Exercise objective
Give back the lines below without any changes. Start at the line that has "Výpověď ze zaměstnání (106, 2176)" and stop after the line that has "Práce na půl úvazku (106, 2304)".
*** Supplied material
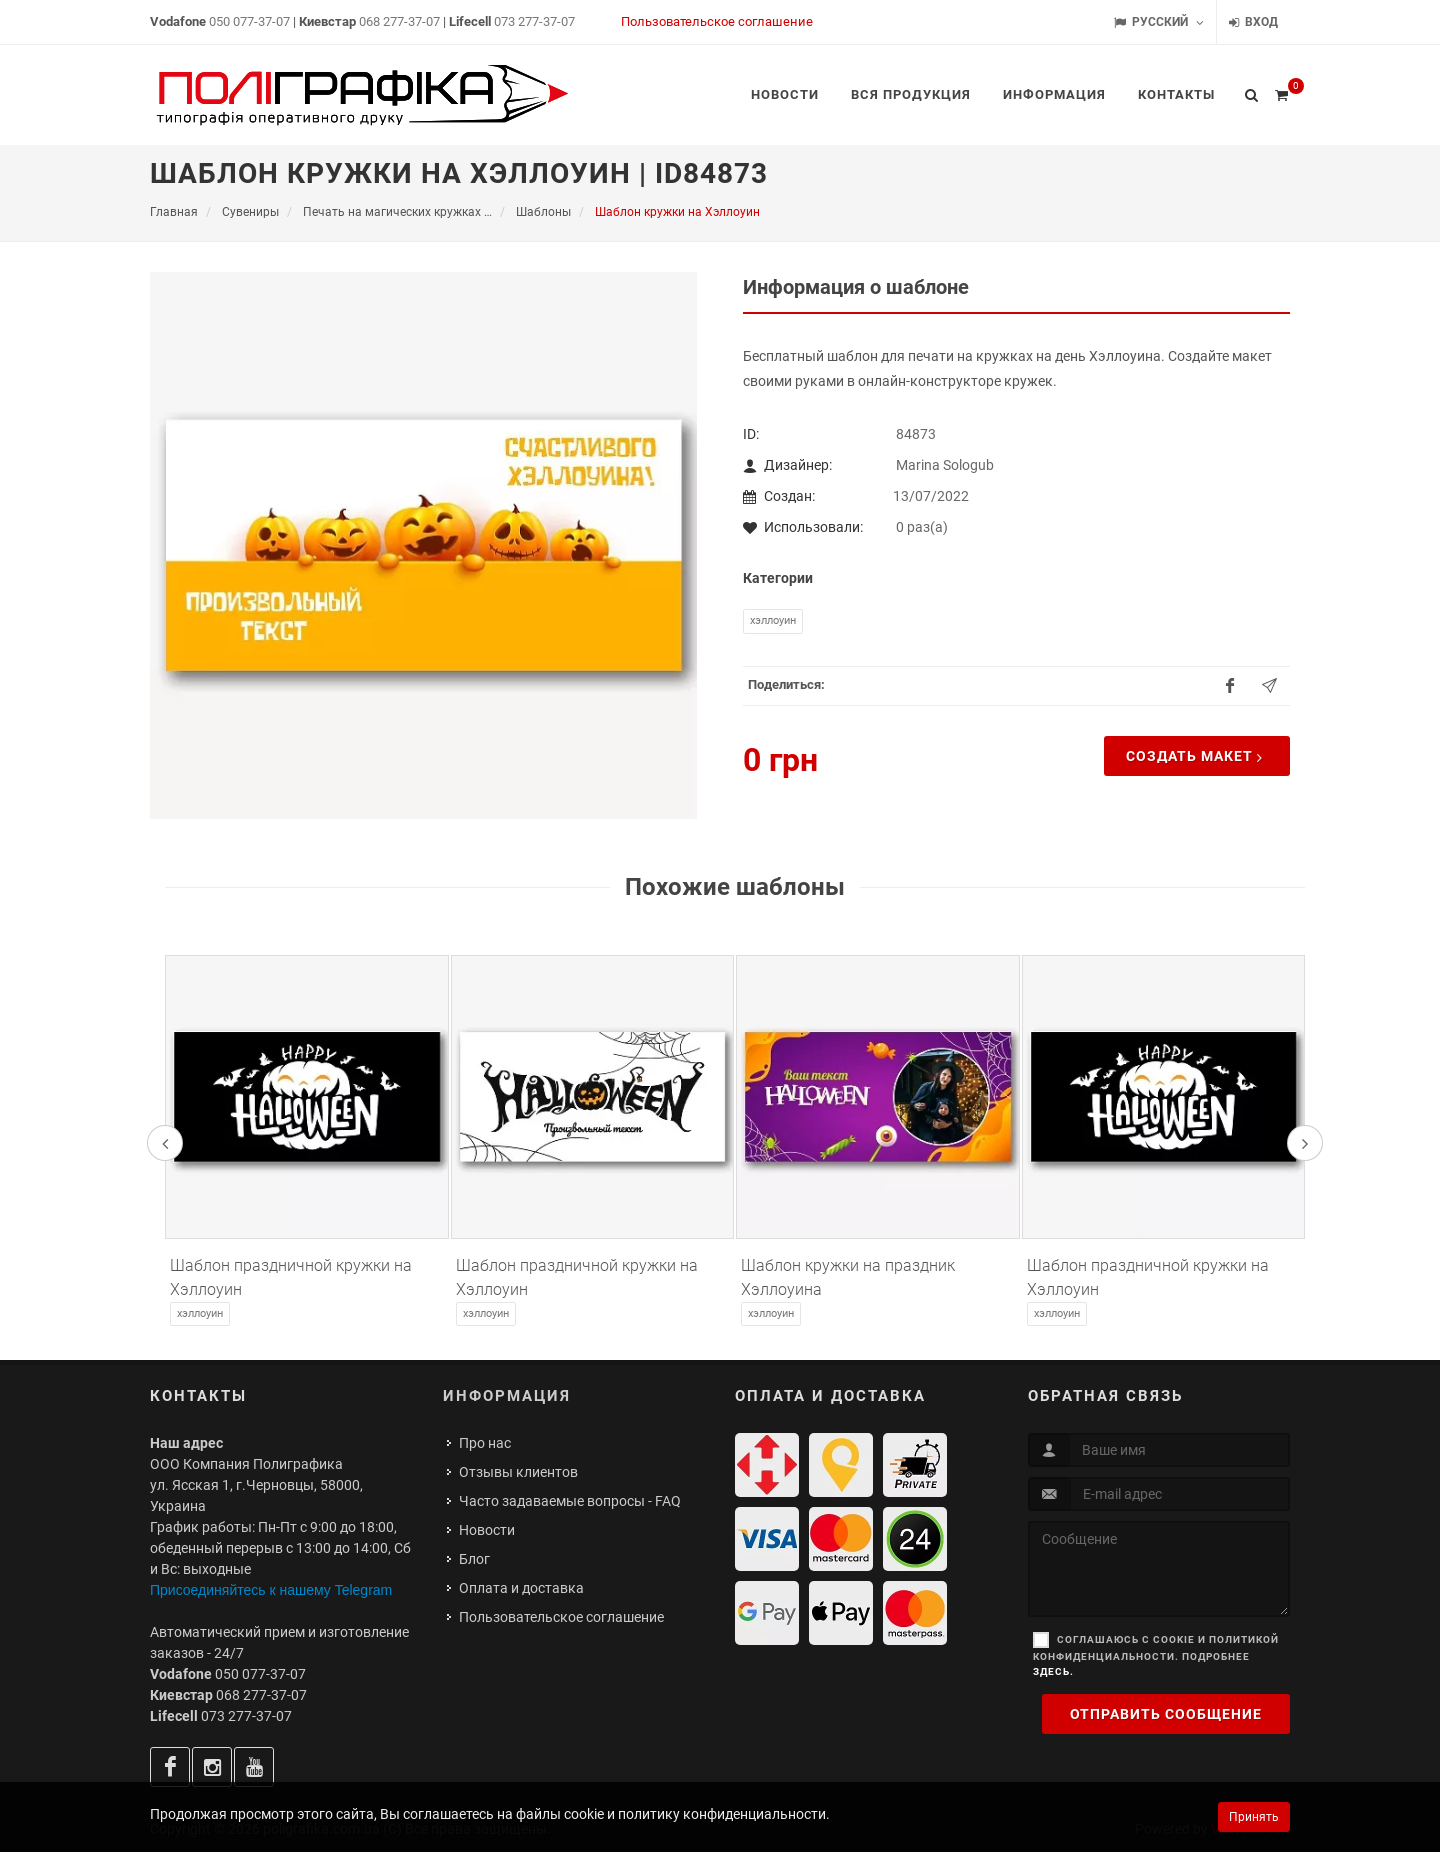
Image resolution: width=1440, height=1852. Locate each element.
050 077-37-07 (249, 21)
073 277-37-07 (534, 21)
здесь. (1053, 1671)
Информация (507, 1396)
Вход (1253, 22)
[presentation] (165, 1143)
******
*** Supplied material
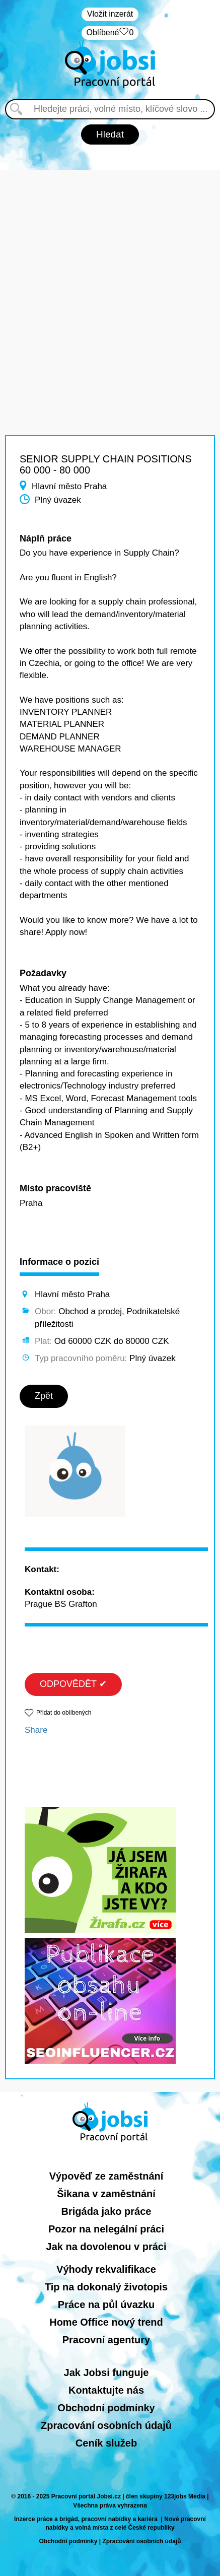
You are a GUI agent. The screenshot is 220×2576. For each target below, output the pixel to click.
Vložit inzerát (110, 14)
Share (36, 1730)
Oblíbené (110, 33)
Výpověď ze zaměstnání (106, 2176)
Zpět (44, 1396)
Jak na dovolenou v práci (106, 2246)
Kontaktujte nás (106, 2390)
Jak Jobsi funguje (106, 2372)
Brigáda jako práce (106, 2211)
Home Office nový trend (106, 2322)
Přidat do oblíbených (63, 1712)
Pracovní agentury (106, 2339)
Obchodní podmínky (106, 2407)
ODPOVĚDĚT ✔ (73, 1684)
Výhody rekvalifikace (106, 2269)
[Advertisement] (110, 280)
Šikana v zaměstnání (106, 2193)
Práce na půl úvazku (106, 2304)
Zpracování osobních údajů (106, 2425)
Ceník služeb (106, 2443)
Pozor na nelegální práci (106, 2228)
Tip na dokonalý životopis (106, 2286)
******
Right answer
Výpověď ze zaměstnání (106, 2176)
Zpět (44, 1396)
Jak na dovolenou v práci (106, 2246)
Kontaktujte nás (106, 2390)
Jak Jobsi funguje (106, 2372)
Brigáda jako práce (106, 2211)
Home Office nový trend (106, 2322)
Přidat do oblíbených (63, 1712)
Pracovní agentury (106, 2339)
Obchodní podmínky (106, 2407)
ODPOVĚDĚT ✔ (73, 1684)
Výhody rekvalifikace (106, 2269)
[Advertisement] (110, 280)
Šikana v zaměstnání (106, 2193)
Práce na půl úvazku (106, 2304)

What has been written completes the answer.